Project-MONAI · wyli · Dec 20, 2021 · Dec 20, 2021 · Dec 20, 2021 · Dec 20, 2021
diff --git a/multimodal/openi_multilabel_classification_transchex/README.md b/multimodal/openi_multilabel_classification_transchex/README.md
@@ -0,0 +1,23 @@
+# Preprocessing Open-I Dataset
+
+The Open-I dataset provides a collection of 3,996 radiology reports
+with 8,121 associated images in PA, AP and lateral views. In this tutorial, we utilize the images from fronal view with their corresponding reports for training and
+evaluation of the TransChex model. The chest x-ray images and reports are originally from the Indiana University hospital (see the licencing information below).
+The 14 finding categories in this work include Atelectasis, Cardiomegaly, Consolidation, Edema, Enlarged-Cardiomediastinum, Fracture, Lung-Lesion, Lung-Opacity, No-Finding, Pleural-Effusion, Pleural-Other, Pneumonia, Pneumothorax and Support-Devices. More information can be found in the following link:
+https://openi.nlm.nih.gov/faq
+
+License: Attribution-NonCommercial-NoDerivatives 4.0 International (CC BY-NC-ND 4.0)
+
+In this section, we provide the steps that are needed for preprocessing the Open-I dataset for
+the multi-label disease classification tutorial using TransCheX model. As a result, once the following steps are
+completed, the dataset can be readily used for the tutorial.
+
+### Preprocessing Steps
+1) Create a new folder named 'monai_data' for downloading the raw data and preprocessing.

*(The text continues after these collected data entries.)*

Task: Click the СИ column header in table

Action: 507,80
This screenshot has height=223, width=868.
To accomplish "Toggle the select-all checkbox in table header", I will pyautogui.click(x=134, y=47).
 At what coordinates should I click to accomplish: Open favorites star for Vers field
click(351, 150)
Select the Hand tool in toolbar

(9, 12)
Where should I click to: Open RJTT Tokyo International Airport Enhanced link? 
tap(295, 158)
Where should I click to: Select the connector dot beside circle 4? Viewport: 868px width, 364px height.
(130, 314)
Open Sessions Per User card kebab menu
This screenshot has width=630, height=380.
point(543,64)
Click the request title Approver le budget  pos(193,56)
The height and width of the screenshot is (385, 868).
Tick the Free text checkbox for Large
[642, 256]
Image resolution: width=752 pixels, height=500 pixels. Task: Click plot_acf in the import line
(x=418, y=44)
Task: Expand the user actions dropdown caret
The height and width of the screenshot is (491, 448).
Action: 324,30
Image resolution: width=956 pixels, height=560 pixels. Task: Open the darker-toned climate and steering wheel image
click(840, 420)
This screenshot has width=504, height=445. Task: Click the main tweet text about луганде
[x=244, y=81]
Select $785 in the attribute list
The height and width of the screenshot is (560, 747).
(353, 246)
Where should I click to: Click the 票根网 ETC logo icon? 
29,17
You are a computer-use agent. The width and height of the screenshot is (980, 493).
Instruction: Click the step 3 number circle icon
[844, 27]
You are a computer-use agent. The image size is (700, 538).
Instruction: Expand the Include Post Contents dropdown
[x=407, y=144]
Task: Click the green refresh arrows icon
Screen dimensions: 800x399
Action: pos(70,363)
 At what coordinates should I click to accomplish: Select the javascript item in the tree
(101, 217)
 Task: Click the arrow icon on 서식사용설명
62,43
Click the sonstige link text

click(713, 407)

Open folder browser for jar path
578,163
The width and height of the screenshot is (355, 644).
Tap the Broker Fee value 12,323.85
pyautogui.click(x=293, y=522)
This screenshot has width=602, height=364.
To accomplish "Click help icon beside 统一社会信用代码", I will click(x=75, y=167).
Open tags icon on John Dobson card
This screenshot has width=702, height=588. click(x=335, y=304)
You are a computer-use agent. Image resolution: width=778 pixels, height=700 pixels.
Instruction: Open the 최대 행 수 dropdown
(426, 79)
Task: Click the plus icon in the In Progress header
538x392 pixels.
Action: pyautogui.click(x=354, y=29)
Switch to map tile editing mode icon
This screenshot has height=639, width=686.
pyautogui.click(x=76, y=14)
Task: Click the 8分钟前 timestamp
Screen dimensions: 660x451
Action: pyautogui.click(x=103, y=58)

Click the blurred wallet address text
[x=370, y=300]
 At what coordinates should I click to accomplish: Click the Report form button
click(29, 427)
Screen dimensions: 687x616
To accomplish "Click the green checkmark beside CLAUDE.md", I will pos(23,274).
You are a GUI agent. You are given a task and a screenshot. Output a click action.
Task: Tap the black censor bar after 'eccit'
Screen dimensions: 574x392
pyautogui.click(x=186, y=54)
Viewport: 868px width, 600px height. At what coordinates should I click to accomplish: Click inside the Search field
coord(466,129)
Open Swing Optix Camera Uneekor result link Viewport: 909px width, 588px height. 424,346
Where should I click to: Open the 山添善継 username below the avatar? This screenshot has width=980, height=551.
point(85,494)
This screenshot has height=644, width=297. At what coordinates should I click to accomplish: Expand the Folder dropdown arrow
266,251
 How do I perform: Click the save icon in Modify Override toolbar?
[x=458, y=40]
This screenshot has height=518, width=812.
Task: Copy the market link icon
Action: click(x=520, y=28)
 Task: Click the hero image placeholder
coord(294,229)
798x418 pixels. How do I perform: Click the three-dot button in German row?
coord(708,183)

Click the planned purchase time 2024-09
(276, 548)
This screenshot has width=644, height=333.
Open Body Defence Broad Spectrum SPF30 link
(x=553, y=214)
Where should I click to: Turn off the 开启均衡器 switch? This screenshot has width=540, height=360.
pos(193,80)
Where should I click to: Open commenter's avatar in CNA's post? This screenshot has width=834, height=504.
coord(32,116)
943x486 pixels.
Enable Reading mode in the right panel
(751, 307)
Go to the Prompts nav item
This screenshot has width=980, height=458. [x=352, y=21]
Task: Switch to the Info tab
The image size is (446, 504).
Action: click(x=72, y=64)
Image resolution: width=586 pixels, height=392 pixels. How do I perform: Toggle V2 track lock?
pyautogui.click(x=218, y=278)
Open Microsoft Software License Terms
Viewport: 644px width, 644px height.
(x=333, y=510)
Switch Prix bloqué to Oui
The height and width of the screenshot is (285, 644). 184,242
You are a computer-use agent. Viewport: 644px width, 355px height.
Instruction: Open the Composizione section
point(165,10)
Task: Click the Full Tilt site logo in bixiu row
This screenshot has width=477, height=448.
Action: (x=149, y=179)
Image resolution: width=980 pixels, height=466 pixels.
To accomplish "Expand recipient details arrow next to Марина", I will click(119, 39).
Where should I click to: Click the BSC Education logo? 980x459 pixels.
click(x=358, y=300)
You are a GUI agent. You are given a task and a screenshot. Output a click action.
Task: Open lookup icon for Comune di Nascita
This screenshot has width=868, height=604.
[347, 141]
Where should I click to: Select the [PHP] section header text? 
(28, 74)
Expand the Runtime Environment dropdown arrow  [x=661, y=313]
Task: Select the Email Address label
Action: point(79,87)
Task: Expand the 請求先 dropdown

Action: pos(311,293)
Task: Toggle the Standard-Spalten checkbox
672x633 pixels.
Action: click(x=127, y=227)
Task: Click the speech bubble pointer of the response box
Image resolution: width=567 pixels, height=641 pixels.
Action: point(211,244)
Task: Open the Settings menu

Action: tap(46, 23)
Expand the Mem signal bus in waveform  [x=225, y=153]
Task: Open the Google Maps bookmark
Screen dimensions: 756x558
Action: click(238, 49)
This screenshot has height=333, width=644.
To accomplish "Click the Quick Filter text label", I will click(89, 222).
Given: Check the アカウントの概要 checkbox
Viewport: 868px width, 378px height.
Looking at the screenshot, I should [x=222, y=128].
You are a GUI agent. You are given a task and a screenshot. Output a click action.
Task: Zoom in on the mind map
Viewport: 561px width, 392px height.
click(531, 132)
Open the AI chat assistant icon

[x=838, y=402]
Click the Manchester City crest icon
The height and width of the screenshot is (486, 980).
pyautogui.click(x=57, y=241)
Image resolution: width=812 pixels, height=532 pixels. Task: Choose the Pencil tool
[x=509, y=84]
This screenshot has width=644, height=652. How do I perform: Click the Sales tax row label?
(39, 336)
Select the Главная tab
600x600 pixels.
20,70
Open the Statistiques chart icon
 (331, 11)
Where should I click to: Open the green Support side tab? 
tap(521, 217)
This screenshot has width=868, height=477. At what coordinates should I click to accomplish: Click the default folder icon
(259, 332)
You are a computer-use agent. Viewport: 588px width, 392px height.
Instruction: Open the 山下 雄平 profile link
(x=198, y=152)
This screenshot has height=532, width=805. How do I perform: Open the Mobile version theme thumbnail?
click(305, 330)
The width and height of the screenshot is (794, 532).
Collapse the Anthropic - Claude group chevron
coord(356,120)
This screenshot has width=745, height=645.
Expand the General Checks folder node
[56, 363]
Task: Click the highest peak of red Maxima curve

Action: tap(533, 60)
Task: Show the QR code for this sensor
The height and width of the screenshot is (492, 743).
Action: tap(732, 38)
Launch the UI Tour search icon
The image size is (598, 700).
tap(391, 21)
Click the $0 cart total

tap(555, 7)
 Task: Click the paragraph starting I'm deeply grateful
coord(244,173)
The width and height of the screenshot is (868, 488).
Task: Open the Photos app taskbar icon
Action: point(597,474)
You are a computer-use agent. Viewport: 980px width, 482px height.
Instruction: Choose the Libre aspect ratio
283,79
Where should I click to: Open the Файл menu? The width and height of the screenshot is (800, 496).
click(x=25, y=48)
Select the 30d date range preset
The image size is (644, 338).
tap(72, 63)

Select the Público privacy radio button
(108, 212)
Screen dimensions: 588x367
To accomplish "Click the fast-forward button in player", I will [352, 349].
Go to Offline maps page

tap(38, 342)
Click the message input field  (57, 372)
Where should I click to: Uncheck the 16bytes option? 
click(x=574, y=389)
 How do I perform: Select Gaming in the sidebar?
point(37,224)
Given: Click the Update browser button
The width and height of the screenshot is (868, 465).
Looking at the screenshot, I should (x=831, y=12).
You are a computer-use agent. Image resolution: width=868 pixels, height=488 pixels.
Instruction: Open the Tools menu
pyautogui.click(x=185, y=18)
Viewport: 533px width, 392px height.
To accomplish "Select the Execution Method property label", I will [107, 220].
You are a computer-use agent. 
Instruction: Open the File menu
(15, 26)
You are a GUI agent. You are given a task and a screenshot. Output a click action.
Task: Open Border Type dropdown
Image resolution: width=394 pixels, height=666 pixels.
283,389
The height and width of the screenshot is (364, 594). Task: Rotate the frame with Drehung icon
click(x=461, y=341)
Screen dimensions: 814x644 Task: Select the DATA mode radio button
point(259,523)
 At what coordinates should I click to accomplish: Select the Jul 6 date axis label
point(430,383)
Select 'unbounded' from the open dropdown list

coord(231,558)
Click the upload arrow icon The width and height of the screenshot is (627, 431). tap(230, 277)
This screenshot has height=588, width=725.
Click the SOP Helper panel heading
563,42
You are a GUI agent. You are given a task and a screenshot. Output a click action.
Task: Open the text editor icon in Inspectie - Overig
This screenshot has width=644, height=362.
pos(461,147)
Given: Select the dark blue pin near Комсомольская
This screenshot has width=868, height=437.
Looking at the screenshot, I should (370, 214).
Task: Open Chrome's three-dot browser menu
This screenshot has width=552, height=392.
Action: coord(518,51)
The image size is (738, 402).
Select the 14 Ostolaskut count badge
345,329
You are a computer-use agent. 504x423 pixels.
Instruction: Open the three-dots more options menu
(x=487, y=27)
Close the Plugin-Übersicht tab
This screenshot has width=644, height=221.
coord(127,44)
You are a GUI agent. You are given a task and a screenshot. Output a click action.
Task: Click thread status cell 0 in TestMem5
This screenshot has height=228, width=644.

+2) Download the chest X-ray images in PNG format from this [link](https://openi.nlm.nih.gov/imgs/collections/NLMCXR_png.tgz). Copy the downloaded file (NLMCXR_png.tgz)
+to 'monai_data' directory and extract it.
+3) Download the reports in XML format from this [link](https://openi.nlm.nih.gov/imgs/collections/NLMCXR_reports.tgz). Copy the downloaded file (NLMCXR_reports.tgz)
+to 'monai_data' directory and extract it.
+4) Download the splits of train, validation and test datasets from this [link](https://drive.google.com/u/1/uc?id=1jvT0jVl9mgtWy4cS7LYbF43bQE4mrXAY&export=download). Copy the downloaded file (TransChex_openi.zip)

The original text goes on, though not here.